▶ _Dataset entries_:
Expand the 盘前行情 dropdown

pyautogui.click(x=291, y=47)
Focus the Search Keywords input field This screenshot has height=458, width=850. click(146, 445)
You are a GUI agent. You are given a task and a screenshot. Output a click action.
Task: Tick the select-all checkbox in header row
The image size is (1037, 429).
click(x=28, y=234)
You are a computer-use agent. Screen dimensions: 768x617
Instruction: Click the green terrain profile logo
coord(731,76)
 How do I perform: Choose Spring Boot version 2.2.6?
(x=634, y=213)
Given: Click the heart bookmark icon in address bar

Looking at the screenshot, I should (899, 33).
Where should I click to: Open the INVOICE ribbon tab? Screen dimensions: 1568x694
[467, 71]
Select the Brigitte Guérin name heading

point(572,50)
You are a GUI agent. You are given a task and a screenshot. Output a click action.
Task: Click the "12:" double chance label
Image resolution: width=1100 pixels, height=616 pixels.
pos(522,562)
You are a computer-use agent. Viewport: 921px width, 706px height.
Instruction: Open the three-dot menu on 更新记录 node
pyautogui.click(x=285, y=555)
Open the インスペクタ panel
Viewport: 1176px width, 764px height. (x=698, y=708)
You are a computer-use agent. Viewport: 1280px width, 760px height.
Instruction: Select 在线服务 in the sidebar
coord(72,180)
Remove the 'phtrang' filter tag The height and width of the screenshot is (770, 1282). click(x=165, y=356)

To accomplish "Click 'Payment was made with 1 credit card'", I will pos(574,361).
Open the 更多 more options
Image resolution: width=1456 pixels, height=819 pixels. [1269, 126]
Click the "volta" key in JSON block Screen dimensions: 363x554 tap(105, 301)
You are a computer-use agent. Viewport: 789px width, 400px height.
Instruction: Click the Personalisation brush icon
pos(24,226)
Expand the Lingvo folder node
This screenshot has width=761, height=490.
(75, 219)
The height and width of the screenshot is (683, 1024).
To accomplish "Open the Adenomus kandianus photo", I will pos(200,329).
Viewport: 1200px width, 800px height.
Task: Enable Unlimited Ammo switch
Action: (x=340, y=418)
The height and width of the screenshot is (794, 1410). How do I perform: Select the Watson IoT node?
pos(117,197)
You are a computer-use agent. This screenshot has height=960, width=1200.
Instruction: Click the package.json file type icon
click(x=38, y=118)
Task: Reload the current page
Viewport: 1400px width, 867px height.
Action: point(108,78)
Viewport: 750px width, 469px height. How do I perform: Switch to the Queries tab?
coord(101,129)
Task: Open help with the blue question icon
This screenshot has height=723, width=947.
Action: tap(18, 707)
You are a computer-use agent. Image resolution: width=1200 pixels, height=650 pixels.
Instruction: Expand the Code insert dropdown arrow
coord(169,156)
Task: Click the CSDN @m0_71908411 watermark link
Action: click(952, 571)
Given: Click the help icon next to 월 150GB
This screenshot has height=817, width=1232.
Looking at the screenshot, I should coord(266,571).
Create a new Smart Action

▶ _What the task asks_:
Write out every line from the entries where "computer" appears.

▶ _Solution to this problem_:
You are a computer-use agent. Screen dimensions: 768x617
You are a computer-use agent. Viewport: 921px width, 706px height.
You are a computer-use agent. Viewport: 1280px width, 760px height.
You are a computer-use agent. Viewport: 789px width, 400px height.
You are a computer-use agent. This screenshot has height=960, width=1200.
You are a computer-use agent. Image resolution: width=1200 pixels, height=650 pixels.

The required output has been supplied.